The occurrence of PNH clones in MDS and aplastic anemia is well documented and routinely evaluated in clinical practice. This series now documents the coexistence of PNH and JAK2V617F-associated MPNs in three index cases with a higher PLT count and WBC compared with PNH patients overall (Figure 2b). Two of the three cases were shown to harbor the JAK2V617F mutation within the PNH clone. In the third patient, 99% of the granulocytes were GPI (−), suggesting that JAK2V617F mutation also occurred within the PNH clone. Apart from HMGA2, this now represents the second mutation coexisting with PNH that could explain clonal expansion. The prevalence of PNH clones among MPN patients is unknown, because these three index patients were ascertained by referral. In rare patients, even before the era of flow cytometry and molecular testing, a MPN/PNH overlap syndrome was identified.11, 13, 14 Of note, no JAK2V617F mutations were detected in 26 subsequently screened PNH patients, suggesting that the prevalence of this mutation is not high in classic PNH, consistent with an earlier report.15

On the basis of these findings, we believe that JAK2 mutation testing should be performed on patients with PNH, who have elevated peripheral blood counts.

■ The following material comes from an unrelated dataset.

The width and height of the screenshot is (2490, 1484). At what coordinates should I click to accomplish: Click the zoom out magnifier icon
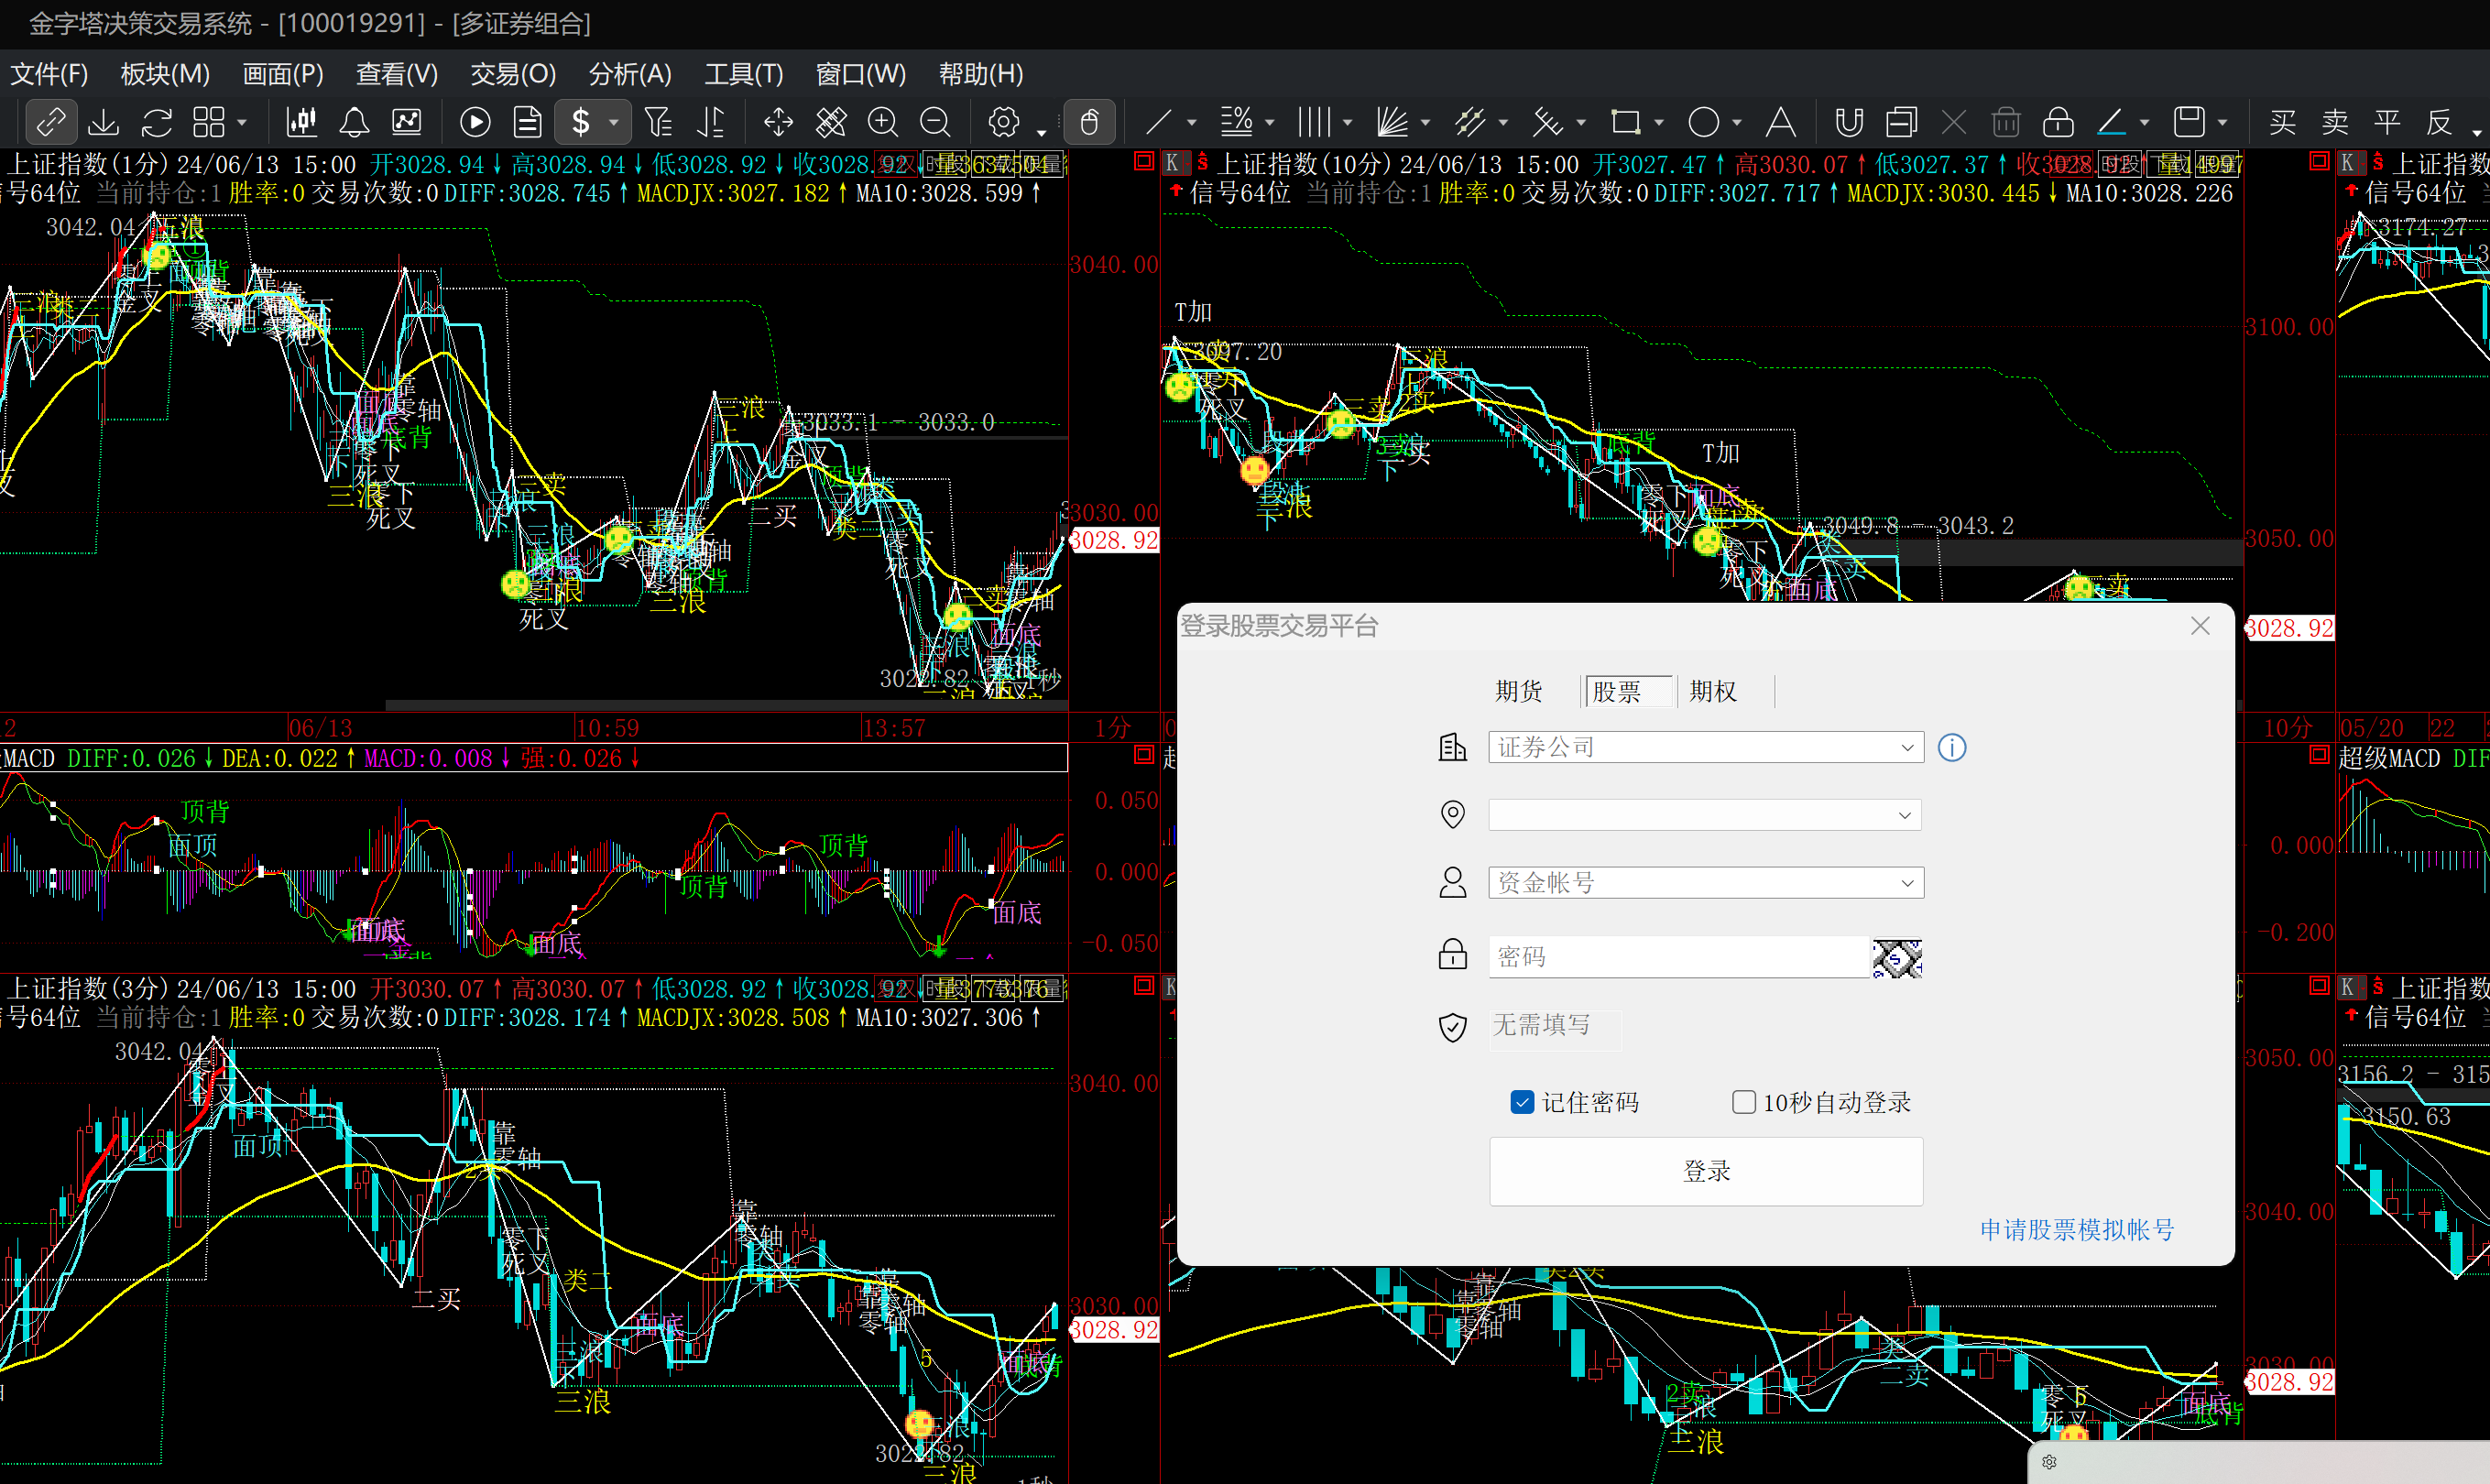point(935,122)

Considering that most patients with PNH are mildly cytopenic (Figure 2b), this recommendation might extend to those with blood counts towards the upper limit of normal. Unexplained splenomegaly or a fibrotic marrow would also represent an indication for JAK2 mutation analysis. Conversely, patients with an MPN and signs of hemolysis should be tested for PNH by flow cytometry.